Reversible Risk Factors for Cardio-vascular Disease

  1. Waist Size: The larger the waist, the more intra-abdominal fat, and the higher the risk of cardiovascular disease. For men under 40, waist size should be less than 39 inches (100 cm), for men over 40, it should be under 35 and ½ inches (90 cm) inches, and for women, it should be less than 35 inches (89cm).
  2. Lipids: It is the quantity of blood lipids and the particles size that are important. Unfortunately, measurement of particle size is seldom available. The current recommendations for treatment of lipids are not to be trusted. The heart protection study (HPS) showed that lowering even those "acceptable" LDL levels of less than 3.0 mmols/L decreases cardiovascular events by 20%.

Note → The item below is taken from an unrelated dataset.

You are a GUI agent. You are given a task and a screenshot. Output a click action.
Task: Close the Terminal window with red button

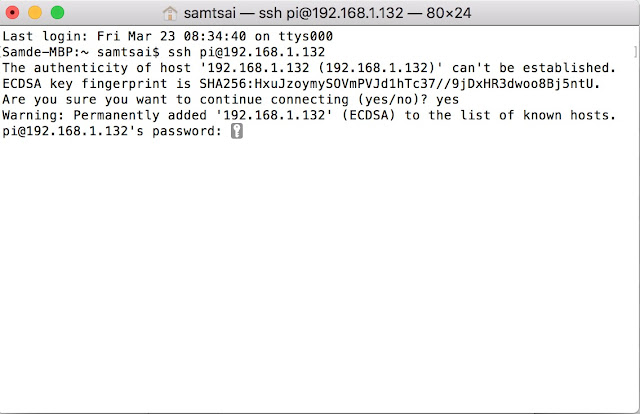point(13,13)
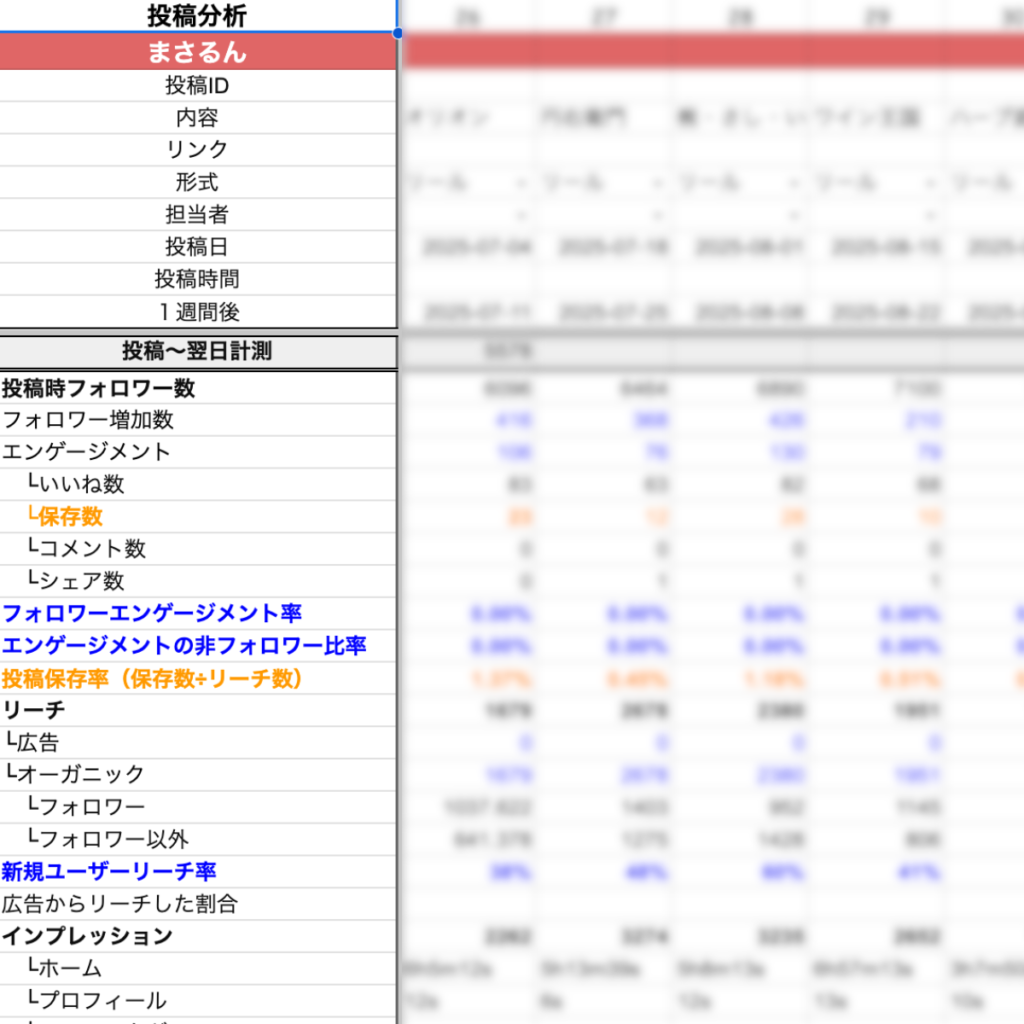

  3. LP(a). This is a protein which predisposes to stroke, heart attack, and complications of hypertension. It should be less than 30 mgm/dL, though lower is better.
  4. Homocystein: Elevated levels of homocystein have been estimated to cause up to 25% of myocardial infarction in the US. Desirable levels are <9 mmol/L.
  5. Glucose intolerance. Both glucose intolerance and insulin resistance predispose to heart disease and hypertension. It is worth doing a simple one hour glucose tolerance test in someone in whom you are trying to determine total cardiac risks.
  6. C Reactive Protein (CRP.) This is an indicator of greatly increased cardiac risk. Desirable levels are <0.55 on the "highly sensitive" assay. Risk doubles when this levels is 0.56 to 1.44 and triples when this level is >2.1.
  7. Blood pressure. Desirable blood pressure is <120/75.
  8. Dietary factors (see below).
  9. Lack of vigorous exercise. Optimal is 200 minutes/week.
  10. Smoking.
  11. Infection. Simple chlymidia infections have been shown to predispose to coronary events. Poor dental hygiene does as well. Flossing daily is cardio protective.






  1. Dietary:
    1. Isocaloric: Weight and waist should be optimal and caloric consumption should keep weight stable at that point.
    2. Fats: Limit total fats to a reasonable 40 to 50 g/day, but most important, limit saturated fats to under 10%. Additionally: mono-unsaturated fats should be about half of all fats (olive oil, canola oil), poly unsaturated fats the other half with Omega 3 oils (fish and flax seed as high as possible. Certainly it should represent five or six grams of total fats even if supplementation is necessary.) Transfatty acids (hydrogenated or partially hydrogenated fats) should be avoided.
    3. Carbohydrates. Simple sugars should be limited. Simple starches as well. Avoid carbohydrate with high GLYCEMIC INDEX and high GLYCEMIC LOAD. Watch for and avoid High Fructose Corn Syrup which is the major industrial sweetener used in the western world today. Fiber intake is important and you should shoot for 20 to 30 grams per day.
    4. In general, diets rich in nuts, colored vegetables, fruits and grains have been shown to decrease the incidence of heart disease. Fish intake should be high and animal fats kept to a minimum.
    5. Vitamins: Folate supplements with B6 and B12 have been shown to decrease the incidence of heart disease. Vitamin E has not. (Though a mixture of E, C, Zn, selenium have shown other benefits, particularly in protecting vision.)
  2. Medications:
    1. Control blood pressure.
    2. Control lipids: HMG CoA reductase inhibitors decrease heart attack and stroke and may decrease the incidence of Alzheimer’s (though the evidence for this is very light.)
    3. Niacin decreases LDL, LP(a), and triglycerides, and increases HDL. It is the preferred agent for raising HDL. It must be started at very low doses and worked up to a limit of 3 g/day. Liver functions, uric acid, glucose, homocystein must be checked. If used, generous doses of folate, with some B6 and B12 should be added.
    4. Omega 3 oils can lower triglycerides. Doses can be titrated up to 4 to 6 grams a day if needed.
    5. A new absorption blocker –Ezetimibe—shows promise particularly in combination with HMG CoA reductase inhibitors.
    6. To lower homocystein, use folic acid in increasing doses. You can go as high as you need, though 4.5 mgm is almost always enough. You should add restrained doses of B6 (no more than 50 mgm a day) and B 12. If no response, think of B 12 malabsorption.
    7. Metformen should be used to lower glucose intolerance and insulin resistance.
    8. Antibiotic use to prevent coronary disease is controversial.